What is required |
Each line from the one holding "You are a GUI" through the final line of the data below is to be given again exactly, and no other line is to appear.

Stored data |

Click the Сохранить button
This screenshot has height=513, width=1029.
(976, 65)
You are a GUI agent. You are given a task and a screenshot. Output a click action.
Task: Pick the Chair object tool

Response area |
You are a GUI agent. You are given a task and a screenshot. Output a click action.
Task: Pick the Chair object tool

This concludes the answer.